Amid mounting legal and political crises

Mike Harris announced October 16 that he is stepping down as Premier of Ontario, Canada’s most populous province, and as Ontario Tory leader. The darling of Canada’s right, Harris has epitomized and spearheaded the big business offensive against the working class. Since coming to power in June 1995, the Harris Tories have slashed billions from public services, victimized the poor, gutted workplace and environmental regulations, attacked trade union and democratic rights, and rewritten the tax regime to boost corporate profits and swell the incomes of the rich and super-rich.

Harris claims personal reasons are at the root of his resignation. This is, to put it politely, balderdash.

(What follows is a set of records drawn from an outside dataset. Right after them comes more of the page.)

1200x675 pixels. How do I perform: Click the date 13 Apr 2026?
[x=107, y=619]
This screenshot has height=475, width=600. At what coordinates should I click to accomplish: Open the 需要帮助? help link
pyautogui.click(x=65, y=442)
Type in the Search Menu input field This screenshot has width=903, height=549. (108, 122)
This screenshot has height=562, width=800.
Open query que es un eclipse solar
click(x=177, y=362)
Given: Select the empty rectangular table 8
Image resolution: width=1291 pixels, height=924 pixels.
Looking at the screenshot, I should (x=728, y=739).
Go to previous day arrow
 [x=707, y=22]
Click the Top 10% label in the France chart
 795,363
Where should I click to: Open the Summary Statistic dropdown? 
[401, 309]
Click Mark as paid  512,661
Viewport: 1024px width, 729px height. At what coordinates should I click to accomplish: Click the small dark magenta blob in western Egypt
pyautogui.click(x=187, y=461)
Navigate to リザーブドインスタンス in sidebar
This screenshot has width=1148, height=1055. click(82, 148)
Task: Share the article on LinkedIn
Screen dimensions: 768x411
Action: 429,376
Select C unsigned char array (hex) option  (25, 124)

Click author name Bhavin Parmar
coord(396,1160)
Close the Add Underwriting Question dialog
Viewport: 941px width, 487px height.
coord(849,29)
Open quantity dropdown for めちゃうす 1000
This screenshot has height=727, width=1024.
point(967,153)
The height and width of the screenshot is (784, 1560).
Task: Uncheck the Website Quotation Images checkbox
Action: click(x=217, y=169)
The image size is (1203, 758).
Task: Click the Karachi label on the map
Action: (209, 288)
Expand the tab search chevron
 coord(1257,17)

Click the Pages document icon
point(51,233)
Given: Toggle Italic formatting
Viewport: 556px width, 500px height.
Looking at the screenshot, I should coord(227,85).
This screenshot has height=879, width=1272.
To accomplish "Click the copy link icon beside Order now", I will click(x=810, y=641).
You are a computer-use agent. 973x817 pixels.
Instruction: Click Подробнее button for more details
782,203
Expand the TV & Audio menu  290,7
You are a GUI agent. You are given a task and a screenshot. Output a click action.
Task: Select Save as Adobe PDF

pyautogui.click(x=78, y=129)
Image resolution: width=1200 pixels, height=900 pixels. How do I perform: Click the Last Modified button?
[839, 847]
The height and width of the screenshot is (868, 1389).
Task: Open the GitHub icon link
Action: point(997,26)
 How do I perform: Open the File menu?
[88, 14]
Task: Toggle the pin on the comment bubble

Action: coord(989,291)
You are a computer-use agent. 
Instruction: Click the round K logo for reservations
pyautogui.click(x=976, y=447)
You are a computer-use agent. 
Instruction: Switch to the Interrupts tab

Harris is bailing out, because he and his government are caught in a swirl of interconnected crises.

The Canadian economy is plunging into recession. Opinion polls and by-election results attest to mounting public outrage over the Tories’ cuts to health care and education. Harris faces possible criminal prosecution over his attempt to cover up his and his government’s role in a lethal police assault on an Indian protest. And the public inquiry into the contamination of the Walkerton water-supply has indicated that it will find that the scope and speed of the Tories’ downsizing of the Environment Ministry contributed to the deaths of seven people.

Walkerton and Ipperwash

In his appearance last June before the Walkerton inquiry, Harris refused to admit that his government bears any responsibility for the Walkerton tragedy. Confronted with evidence that he and his ministers were repeatedly warned that the privatization of water-testing and an almost halving of the Environment Ministry’s budget could end in disaster, Harris responded with obfuscation, lies, and right-wing mantras about the superiority of the capitalist market. The sub-text of his testimony was that the death of seven people was the collateral damage that had to be paid for a booming economy.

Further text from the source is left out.